終わる世界の召喚者

kiiichan

エーゲ村

 目を覚ますとこちらをのぞき込む少女の顔があった。

「良かった、目が覚めたのね」

 どうやらこの少女がタイキをあの絶体絶命の状況から救ってくれたらしい。お礼をするべく体を起こそうとする。

「まだ起き上がっちゃだめよ!傷が・・・」

「いっってぇぇぇええ!」

 そういった時にはすでに遅く、背中に走る激痛でタイキはもう一度倒れこんだ。

「治癒魔法で応急処置はしたけど、完全に治せたわけじゃないから。多少の痛みは我慢してね」 

 タイキは涙目で恐る恐る起き上がる。
 
「聞きたい事は沢山あるんだけど、後でにしましょうか。ここは危ないから」

 そう言って立ち上がる彼女をタイキは初めてしっかりと見た。
 腰の少し上まで伸びた長い金髪と、ハーフのような顔立ち。

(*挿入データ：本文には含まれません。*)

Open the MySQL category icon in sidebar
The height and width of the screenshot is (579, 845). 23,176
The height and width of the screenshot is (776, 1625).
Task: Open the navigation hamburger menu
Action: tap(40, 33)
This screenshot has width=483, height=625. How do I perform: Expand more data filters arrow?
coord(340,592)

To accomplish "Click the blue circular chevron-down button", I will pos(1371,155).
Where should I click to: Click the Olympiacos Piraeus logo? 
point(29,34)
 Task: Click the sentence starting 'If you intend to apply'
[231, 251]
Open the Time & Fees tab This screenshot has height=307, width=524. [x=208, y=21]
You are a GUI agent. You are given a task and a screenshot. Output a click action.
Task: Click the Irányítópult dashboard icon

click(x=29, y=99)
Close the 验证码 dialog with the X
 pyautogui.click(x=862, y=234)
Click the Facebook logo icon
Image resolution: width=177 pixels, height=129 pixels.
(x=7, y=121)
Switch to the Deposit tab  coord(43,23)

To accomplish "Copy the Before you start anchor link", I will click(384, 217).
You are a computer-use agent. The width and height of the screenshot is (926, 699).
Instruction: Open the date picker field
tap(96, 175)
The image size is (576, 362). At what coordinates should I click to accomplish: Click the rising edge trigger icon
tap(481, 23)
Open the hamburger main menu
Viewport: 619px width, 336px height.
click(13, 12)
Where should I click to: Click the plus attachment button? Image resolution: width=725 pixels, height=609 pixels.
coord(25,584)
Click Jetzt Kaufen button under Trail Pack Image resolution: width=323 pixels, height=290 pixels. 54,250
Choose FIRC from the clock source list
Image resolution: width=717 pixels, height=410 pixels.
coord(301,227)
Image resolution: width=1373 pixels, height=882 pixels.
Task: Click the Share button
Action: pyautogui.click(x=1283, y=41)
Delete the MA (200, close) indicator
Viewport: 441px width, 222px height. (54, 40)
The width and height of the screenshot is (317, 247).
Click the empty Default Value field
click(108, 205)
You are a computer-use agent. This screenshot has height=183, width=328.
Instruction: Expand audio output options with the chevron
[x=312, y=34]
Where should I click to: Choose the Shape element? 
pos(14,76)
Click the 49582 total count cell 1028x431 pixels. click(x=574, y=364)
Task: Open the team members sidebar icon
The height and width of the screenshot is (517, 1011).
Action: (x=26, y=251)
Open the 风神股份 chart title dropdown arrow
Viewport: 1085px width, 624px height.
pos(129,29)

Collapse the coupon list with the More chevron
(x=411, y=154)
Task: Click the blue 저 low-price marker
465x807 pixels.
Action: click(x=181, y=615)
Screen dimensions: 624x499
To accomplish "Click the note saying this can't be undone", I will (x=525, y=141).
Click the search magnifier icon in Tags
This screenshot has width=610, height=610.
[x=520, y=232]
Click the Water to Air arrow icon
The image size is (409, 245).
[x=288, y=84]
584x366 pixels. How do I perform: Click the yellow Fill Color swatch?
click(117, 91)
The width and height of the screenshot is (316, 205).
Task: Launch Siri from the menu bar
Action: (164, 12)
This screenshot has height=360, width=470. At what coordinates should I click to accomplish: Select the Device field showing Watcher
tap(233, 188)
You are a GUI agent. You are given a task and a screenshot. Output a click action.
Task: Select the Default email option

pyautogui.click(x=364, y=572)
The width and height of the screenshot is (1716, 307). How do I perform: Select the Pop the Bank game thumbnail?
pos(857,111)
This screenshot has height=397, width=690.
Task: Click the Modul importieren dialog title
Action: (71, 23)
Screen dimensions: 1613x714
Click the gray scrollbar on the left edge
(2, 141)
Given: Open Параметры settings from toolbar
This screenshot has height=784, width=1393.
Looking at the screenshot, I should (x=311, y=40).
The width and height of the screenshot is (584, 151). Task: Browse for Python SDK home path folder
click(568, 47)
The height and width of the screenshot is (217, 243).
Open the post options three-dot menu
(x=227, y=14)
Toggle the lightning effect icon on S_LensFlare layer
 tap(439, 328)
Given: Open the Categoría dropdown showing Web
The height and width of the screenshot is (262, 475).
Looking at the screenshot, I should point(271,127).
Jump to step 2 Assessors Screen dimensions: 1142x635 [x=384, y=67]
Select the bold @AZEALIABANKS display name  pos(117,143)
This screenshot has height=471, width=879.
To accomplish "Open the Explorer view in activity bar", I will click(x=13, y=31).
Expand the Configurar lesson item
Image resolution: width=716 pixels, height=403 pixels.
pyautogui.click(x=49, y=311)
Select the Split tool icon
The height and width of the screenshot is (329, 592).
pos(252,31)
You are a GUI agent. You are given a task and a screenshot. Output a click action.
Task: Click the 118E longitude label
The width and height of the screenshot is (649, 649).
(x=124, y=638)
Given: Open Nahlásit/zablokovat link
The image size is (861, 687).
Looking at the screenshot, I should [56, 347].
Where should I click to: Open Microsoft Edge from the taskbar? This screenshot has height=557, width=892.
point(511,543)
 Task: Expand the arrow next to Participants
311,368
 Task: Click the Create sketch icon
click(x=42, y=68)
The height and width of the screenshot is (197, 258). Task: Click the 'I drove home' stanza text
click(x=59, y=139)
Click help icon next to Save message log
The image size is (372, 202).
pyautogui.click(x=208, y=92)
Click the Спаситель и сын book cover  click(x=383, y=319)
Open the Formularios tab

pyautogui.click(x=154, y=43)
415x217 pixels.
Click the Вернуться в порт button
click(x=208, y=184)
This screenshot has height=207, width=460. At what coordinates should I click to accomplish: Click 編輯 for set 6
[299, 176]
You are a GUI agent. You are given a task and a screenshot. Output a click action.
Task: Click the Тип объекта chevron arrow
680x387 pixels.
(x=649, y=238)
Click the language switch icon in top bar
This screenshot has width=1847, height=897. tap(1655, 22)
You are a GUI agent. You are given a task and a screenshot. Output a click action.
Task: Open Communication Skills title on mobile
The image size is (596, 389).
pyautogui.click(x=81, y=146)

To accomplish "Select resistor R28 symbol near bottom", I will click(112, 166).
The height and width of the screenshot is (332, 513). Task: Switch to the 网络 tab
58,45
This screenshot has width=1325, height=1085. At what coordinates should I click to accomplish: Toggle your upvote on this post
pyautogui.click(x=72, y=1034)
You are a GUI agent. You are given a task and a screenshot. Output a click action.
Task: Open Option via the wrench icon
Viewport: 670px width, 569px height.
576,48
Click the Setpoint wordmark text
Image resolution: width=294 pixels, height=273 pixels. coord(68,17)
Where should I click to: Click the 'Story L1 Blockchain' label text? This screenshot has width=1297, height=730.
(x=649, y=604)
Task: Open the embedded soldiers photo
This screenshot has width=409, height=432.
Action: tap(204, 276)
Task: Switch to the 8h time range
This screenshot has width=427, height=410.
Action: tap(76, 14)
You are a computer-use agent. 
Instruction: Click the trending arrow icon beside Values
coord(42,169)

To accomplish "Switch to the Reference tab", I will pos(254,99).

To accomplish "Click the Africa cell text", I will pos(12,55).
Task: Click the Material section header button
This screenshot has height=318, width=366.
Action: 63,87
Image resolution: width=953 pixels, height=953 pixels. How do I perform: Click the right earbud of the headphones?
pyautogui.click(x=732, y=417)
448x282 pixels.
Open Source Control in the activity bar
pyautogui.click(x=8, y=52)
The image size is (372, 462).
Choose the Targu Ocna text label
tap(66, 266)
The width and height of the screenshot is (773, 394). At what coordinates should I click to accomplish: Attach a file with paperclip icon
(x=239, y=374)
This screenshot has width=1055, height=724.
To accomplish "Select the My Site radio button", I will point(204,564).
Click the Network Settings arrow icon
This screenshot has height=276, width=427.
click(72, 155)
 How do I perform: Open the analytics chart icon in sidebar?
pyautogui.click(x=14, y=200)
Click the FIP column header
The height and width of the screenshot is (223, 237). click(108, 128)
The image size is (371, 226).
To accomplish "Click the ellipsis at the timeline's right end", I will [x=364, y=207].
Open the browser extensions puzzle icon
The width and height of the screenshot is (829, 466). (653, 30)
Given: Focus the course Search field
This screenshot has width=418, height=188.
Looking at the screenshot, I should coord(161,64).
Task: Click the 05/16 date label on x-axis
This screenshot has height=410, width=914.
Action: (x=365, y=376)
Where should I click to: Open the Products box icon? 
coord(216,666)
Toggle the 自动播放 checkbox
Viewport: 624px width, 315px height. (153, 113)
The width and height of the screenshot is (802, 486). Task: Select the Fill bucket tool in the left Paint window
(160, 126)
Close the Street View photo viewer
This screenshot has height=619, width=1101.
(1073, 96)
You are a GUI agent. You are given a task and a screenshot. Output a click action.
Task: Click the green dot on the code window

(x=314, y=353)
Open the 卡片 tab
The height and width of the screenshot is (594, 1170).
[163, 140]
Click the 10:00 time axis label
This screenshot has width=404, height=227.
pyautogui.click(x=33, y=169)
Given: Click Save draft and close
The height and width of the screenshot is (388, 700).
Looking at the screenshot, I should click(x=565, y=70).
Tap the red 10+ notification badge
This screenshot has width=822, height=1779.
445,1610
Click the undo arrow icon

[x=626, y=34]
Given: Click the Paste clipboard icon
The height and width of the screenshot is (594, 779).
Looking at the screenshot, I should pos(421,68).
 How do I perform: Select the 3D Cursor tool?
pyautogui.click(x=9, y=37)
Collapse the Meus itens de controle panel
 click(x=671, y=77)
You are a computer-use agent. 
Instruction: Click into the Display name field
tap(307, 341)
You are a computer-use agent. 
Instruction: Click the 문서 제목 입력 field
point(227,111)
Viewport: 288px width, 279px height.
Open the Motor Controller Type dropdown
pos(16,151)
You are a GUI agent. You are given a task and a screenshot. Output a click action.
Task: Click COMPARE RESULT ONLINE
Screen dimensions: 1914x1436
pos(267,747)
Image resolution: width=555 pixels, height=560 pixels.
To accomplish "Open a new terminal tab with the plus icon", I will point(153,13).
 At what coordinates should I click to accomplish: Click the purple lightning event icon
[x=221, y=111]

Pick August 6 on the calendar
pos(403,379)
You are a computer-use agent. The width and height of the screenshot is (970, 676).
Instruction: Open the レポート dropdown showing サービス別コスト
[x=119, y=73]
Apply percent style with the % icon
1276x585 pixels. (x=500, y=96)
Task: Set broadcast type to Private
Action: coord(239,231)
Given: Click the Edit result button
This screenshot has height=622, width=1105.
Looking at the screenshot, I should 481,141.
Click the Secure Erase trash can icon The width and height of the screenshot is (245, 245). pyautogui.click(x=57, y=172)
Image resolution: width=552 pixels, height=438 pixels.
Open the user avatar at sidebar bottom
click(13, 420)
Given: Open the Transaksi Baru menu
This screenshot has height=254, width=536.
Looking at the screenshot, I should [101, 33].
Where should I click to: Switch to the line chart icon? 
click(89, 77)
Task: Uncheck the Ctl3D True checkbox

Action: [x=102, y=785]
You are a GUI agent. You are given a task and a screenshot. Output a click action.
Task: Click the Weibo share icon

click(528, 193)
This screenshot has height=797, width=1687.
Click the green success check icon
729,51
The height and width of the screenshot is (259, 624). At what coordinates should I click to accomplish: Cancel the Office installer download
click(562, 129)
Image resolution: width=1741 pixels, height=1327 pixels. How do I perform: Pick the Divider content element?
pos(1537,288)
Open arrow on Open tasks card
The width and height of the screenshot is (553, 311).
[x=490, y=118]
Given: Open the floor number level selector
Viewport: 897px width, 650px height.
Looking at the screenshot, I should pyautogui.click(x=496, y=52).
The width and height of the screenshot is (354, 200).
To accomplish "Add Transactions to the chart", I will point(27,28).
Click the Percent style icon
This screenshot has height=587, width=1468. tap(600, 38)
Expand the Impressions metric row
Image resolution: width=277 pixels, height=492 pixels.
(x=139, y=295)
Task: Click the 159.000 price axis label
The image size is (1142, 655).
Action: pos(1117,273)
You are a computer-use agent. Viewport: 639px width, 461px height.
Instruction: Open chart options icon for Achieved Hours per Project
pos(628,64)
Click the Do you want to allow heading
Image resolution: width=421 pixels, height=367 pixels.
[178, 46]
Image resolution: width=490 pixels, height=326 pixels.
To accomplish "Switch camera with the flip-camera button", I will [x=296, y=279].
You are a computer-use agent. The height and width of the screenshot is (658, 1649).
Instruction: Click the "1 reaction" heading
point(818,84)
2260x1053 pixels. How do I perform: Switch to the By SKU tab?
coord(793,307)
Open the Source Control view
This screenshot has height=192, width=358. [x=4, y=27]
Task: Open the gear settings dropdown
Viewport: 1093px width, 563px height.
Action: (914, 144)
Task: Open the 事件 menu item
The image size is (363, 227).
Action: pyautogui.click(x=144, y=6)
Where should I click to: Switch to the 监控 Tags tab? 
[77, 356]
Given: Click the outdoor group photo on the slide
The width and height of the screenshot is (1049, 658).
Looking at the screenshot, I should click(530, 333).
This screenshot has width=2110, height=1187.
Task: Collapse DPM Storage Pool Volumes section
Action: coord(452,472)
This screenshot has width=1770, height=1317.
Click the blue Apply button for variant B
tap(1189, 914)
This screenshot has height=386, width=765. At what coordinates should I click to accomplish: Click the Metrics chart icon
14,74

日本にもしいれば、街行く人々の視線を間違えなく釘付けにするような美しさだ。

「安全なところに行こっか」

 そう言うと彼女はタイキの手を取った。異性に触れることの少なかったタイキは期待に目を輝かせ顔を見るが、そういう感情は見受けられないことに気付き少しがっかりする。
 次第に周りの空気が重くなる。タイキにとってこの感覚は嫌な思い出しかない。そして、転移が行われた。



「で、君は、誰でなんであんなところにいたの?」

 転移した先は木造の一軒家だった。彼女の家らしく、椅子に座ったタイキは向かい合うような形になる。

「えーと、俺の名前はタイキで・・・」

 自己紹介には何の問題もないがあんな所にいた理由が問題だ。
 異世界から召喚されて気付いたらあの森に、なんて言ったら完全に頭のおかしなやつだ。最悪ヴァルベルからされたように殺されるかけるかもしれない。慎重に言葉を選び、タイキの出した答えは

「道に迷って気付いたらあの森に・・・」

 この時ほど自分の馬鹿さに呆れた事はない。そんな見え透いた嘘をいえば逆に怪しまれる、そう思ったタイキは必死に良い言い訳を探すが何一つとして浮かばない。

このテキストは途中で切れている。